Restate exactly, and only, the lines spanning from the one with "Minimize the Autobetsoft window" to the end of the records below.

[Stored records]
☆ ☆ ☆

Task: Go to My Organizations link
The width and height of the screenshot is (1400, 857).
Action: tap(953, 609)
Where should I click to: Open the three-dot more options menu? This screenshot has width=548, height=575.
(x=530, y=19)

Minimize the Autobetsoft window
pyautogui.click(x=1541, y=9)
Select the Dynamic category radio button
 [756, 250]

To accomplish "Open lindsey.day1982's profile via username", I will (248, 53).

☆ ☆ ☆

● **Exercise response**:
Minimize the Autobetsoft window
pyautogui.click(x=1541, y=9)
Select the Dynamic category radio button
 [756, 250]

To accomplish "Open lindsey.day1982's profile via username", I will (248, 53).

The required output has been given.